Texto de lectura:
= = =
El Museo del Prado incoporta a sus salas un autorretrato de Rosario Weiss, ahijada y discípula de Francisco de Goya, fechado en 1841 y adquirido por la pinacoteca.
Con el título de La Atención, el óleo se creía perdido hasta que fue identificado gracias a un dibujo que se conserva en el Museo del Romanticismo.
"Esta obra, en la que se representa a sí misma como una alegoría, fue concebida junto a otra pintura con la que hacía pareja, igualmente autorretrato, una alegoría del Silencio de la colección del Ayuntamiento de Burdeos", explica el Prado.
Según el museo, su descubrimiento "supone un hito en la recuperación del legado de esta artista, figura de gran interés en la historia del arte español".
Weiss vivió con Goya durante su niñez, en el exilio en Burdeos, ciudad en la que está fechada la última obra del artista zaragozano.
= = =
Datos guardados:
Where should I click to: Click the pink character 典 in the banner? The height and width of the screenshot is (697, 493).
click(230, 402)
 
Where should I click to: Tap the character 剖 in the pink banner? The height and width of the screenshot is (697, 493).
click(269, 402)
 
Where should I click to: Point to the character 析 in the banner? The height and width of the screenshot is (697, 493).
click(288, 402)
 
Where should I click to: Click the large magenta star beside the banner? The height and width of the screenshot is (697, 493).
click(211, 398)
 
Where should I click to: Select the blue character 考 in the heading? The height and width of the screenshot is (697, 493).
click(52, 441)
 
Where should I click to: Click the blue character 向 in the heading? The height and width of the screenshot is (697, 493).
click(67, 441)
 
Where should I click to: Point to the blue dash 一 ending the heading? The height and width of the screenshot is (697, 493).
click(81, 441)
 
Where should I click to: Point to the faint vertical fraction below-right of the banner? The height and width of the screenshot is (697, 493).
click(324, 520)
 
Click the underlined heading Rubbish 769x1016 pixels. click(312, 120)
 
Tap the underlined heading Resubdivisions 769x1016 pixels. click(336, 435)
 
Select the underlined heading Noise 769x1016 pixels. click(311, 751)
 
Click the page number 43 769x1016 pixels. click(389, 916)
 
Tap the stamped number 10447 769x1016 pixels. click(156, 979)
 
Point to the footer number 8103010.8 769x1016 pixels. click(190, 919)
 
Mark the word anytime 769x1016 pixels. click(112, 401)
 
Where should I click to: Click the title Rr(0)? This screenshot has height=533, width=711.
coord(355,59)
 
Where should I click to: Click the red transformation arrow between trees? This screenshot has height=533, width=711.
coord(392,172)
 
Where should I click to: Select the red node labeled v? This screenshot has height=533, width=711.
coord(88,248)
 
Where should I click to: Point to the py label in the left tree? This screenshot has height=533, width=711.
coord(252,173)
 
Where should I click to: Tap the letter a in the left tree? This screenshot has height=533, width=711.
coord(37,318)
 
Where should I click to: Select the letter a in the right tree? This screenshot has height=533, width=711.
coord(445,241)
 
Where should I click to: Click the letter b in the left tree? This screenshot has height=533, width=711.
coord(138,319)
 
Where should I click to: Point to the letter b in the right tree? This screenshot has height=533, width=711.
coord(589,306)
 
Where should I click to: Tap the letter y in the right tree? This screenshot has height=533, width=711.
= = =
Tareas obligatorias:
a - Transcribe del texto sobre el autorretrato de Rosario Weiss el fragmento que empieza en "Con el título" y termina en "del artista zaragozano.".
b - ¿Qué instituciones se nombran en el texto sobre el autorretrato de Rosario Weiss? Enuméralas todas.
El listado es un material aparte, sin relación con el texto de lectura.

Respuestas del ejercicio:
a -
Con el título de La Atención, el óleo se creía perdido hasta que fue identificado gracias a un dibujo que se conserva en el Museo del Romanticismo.
"Esta obra, en la que se representa a sí misma como una alegoría, fue concebida junto a otra pintura con la que hacía pareja, igualmente autorretrato, una alegoría del Silencio de la colección del Ayuntamiento de Burdeos", explica el Prado.
Según el museo, su descubrimiento "supone un hito en la recuperación del legado de esta artista, figura de gran interés en la historia del arte español".
Weiss vivió con Goya durante su niñez, en el exilio en Burdeos, ciudad en la que está fechada la última obra del artista zaragozano.

b - Museo del Prado, Museo del Romanticismo y Ayuntamiento de Burdeos.